Solicitation of proxies.  In addition to soliciting proxies by mail,
Trustees of your fund and employees of Putnam Management, Putnam
Fiduciary Trust Company        and Putnam Mutual Funds may solicit
proxies in person or by telephone.  Your fund may also arrange to
have votes recorded by telephone.  The telephone voting procedure is
designed to authenticate shareholders' identities, to allow
shareholders to authorize the voting of their shares in accordance
with their instructions and to confirm that their instructions have
been properly recorded.  Your fund has been advised by counsel that
these procedures are consistent with the requirements of applicable
law.  If these procedures were subject to a successful legal
challenge, such votes would not be counted at the meeting.  Your
fund is unaware of any such challenge at this time.  Shareholders
would be called at the phone number Putnam Investments has in its
records for their accounts, and would be asked for their Social
Security number or other identifying information.  The shareholders
would then be given an opportunity to authorize proxies to vote
their shares at the meeting in accordance with their instructions. 
To ensure that the shareholders' instructions have been recorded
correctly, they will also receive a confirmation of their
instructions in the mail.  A special toll-free number will be
available in case the information contained in the confirmation is
incorrect.  

Your fund's Trustees have adopted a general policy of maintaining
confidentiality in the voting of proxies.  Consistent with this
policy, your fund may solicit proxies from shareholders who have not
voted their shares or who have abstained from voting.

* * * * *

● **WHAT THIS TASK INVOLVES**: According to the proxy solicitation text, how would shareholders confirm that their telephone voting instructions were recorded correctly?

● **PROVIDED MATERIAL**:
* * * * *

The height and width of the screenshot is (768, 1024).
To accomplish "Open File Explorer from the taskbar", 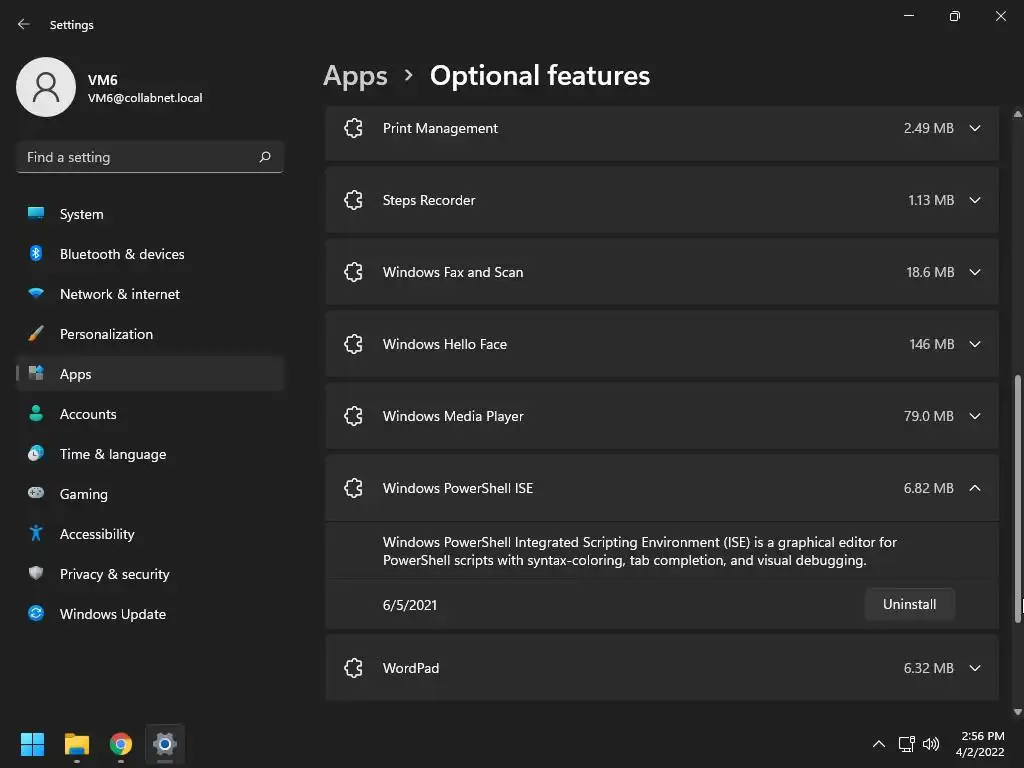I will (77, 744).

* * * * *

● **ANSWER FOR THIS EXERCISE**: They would receive a confirmation of their instructions in the mail. A special toll-free number would be available if that confirmation was incorrect.